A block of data
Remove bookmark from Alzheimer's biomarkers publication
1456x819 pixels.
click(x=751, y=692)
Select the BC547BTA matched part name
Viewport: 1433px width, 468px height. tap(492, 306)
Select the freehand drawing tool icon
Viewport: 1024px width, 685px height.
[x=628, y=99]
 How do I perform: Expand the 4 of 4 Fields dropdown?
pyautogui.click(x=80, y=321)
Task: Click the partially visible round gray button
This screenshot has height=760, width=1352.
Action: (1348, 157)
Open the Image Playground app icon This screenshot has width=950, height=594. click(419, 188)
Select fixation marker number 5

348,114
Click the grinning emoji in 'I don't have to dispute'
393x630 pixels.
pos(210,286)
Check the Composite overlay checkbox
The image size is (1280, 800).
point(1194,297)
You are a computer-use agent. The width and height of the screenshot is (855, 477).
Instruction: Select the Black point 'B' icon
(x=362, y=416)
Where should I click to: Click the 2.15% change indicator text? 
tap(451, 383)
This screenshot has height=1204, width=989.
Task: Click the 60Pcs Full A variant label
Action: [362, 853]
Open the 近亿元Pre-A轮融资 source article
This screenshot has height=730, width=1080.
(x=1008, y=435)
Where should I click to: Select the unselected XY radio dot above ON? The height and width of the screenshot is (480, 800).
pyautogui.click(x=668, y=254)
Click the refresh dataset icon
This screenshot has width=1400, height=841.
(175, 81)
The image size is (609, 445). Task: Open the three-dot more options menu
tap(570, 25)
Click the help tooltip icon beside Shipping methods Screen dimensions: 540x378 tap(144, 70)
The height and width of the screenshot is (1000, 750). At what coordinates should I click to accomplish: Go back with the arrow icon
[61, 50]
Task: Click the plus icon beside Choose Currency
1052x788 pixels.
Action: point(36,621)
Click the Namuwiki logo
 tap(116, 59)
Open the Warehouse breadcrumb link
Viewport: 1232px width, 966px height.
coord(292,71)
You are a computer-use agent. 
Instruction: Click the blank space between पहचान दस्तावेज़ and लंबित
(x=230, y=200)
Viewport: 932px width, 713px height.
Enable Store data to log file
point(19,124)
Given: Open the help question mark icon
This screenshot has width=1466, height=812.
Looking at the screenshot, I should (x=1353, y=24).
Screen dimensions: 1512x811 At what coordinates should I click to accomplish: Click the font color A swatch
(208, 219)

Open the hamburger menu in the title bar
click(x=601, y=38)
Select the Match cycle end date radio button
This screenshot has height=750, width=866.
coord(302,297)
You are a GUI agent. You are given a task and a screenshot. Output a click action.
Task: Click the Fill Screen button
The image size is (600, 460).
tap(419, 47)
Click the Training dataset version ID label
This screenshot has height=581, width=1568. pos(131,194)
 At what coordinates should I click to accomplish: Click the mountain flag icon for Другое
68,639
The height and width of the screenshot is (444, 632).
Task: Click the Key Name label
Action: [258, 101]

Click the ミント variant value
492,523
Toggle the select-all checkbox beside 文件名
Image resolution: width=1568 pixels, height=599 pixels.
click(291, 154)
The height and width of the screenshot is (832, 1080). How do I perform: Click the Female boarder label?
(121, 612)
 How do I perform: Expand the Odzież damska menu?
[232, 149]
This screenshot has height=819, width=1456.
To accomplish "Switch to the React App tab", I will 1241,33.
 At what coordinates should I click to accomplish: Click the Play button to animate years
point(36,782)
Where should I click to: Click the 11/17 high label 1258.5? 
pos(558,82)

### Exercise details
Could you write out verbatim the lines of the listing, starting with the line containing "Click the Namuwiki logo" and going on through the line containing "Looking at the"?

### Final result
Click the Namuwiki logo
 tap(116, 59)
Open the Warehouse breadcrumb link
Viewport: 1232px width, 966px height.
coord(292,71)
You are a computer-use agent. 
Instruction: Click the blank space between पहचान दस्तावेज़ and लंबित
(x=230, y=200)
Viewport: 932px width, 713px height.
Enable Store data to log file
point(19,124)
Given: Open the help question mark icon
This screenshot has width=1466, height=812.
Looking at the screenshot, I should (x=1353, y=24).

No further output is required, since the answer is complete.